Thank you Kenneth, let’s start with the income statement. Net sales for the quarter were $112.5 million down 5.3% versus the year-ago first quarter. Wholesale sales were $74.1 million versus $82.9 million last year, a decline of 10.7%. The decline in wholesale was partially offset by the initial shipment of men’s sportswear that occurred in the quarter. Consumer direct revenues during the quarter increased by 4.3% driven by a store comp sales increase of 3.4% and six new [Allen] Stores but offset somewhat by 11 fewer store locations compared to last year.

Licensing revenues also grew increasing 4.4% versus the prior year despite a difficult year-over-year comparison due to the inclusion of sportswear related licensing income in last year’s first quarter. Gross margin during the first quarter improved 40 basis points to 41% versus 40.6% last year. This is primarily the effect of a shift in mix towards consumer direct and licensing which each carry higher gross margin rates than wholesale.

SG&A expenses rose 1.9% to $49.1 million from $48.2 million in the year-ago quarter. SG&A as a percent of sales increased by 280 basis points to 40.1%. This requires some discussion to understand the numbers. We have reduced our core expense run rate.
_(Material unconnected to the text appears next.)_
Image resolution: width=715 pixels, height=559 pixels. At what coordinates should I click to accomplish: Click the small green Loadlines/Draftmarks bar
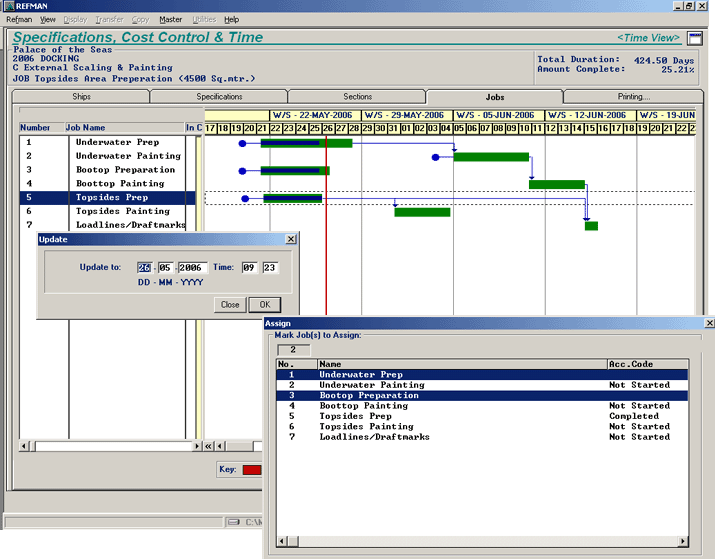point(591,226)
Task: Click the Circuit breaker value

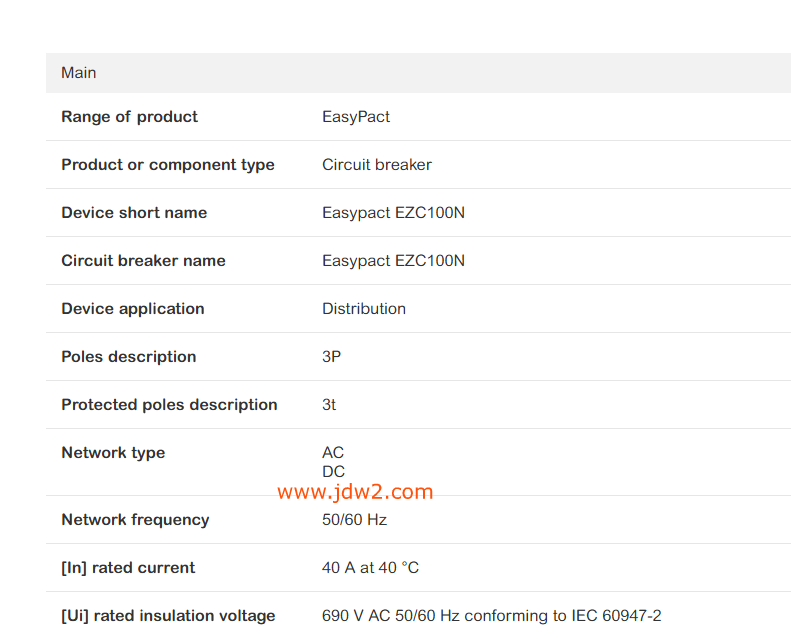Action: pyautogui.click(x=377, y=165)
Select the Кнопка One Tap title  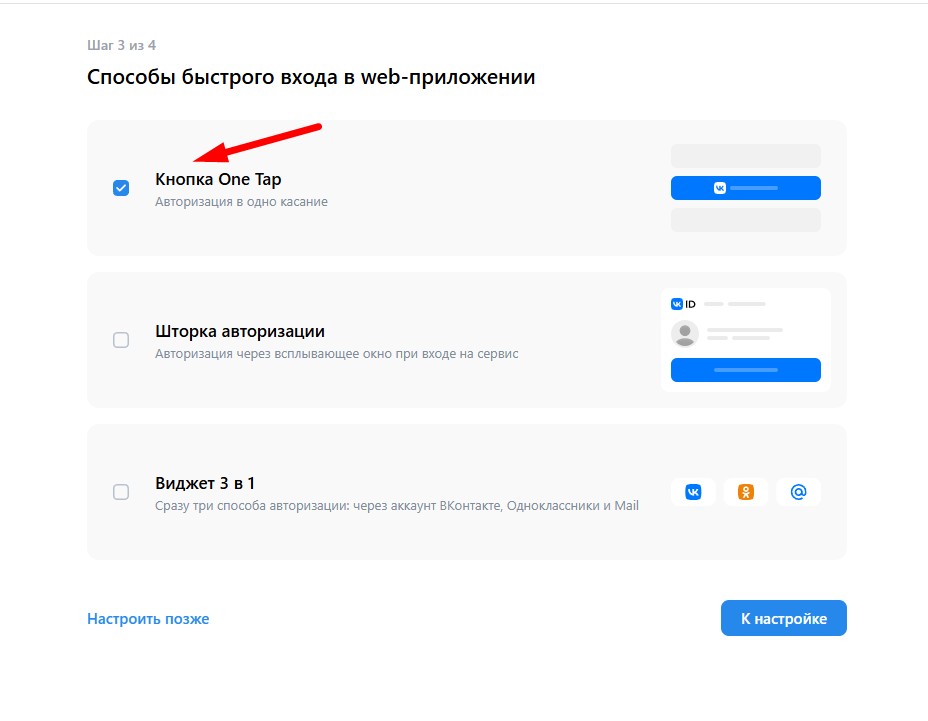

This was achieved primarily through a 5% reduction in corporate headcount, a reduction in depreciation and cost reductions in certain G&A categories such as insurance and technology. We expect our cost cutting to drive total expense dollars for fiscal 2008 down slightly versus last year. This includes the effect of the investment we are making for infrastructure in men’s sportswear and the incremental marketing budget.

These two items are also responsible for the quarterly year-over-year increase. As a result of these factors operating income for the first quarter was just over $1.1 million compared to $4.3 million in the year-ago quarter. Interest and other income in the quarter was approximately $300,000 versus $1.3 million in the year-ago period. This reflects the lower interest rate environment, the switch from use of overnight money markets to treasury securities and a $550,000 write-down to reflect a mark-to-market of our marketable securities.

In the quarter we bought back approximately 413,000 shares at an average price of $16.45. Net income for the period was $807,000 or $0.04 per fully diluted share in line with our guidance compared to $3.4 million or $0.17 per share in the year-ago quarter. Turning to our balance sheet, controlling our inventories was a focus for us during the quarter. Consolidated inventory was down 2.1% versus the prior year’s period. Wholesale inventory which includes inventory for the ramp up of our sportswear business was down 11.5% versus the prior year’s period. Consumer direct inventory for the quarter was up 8.6% which we believe is an appropriate level based on the trends in that business and new planned store openings.

In general we are satisfied that inventory is at the appropriate place both in terms of its mix and its dollar value. Accounts receivable are current at $60.4 million versus the year-ago level of $65.6 million. At the end of the quarter we had approximately $71.5 million in cash versus the year-ago level of $92.2 million. Note that we bought back approximately $26 million of stock since this time last year and we spent approximately $13 million to date for the LeTigre transaction.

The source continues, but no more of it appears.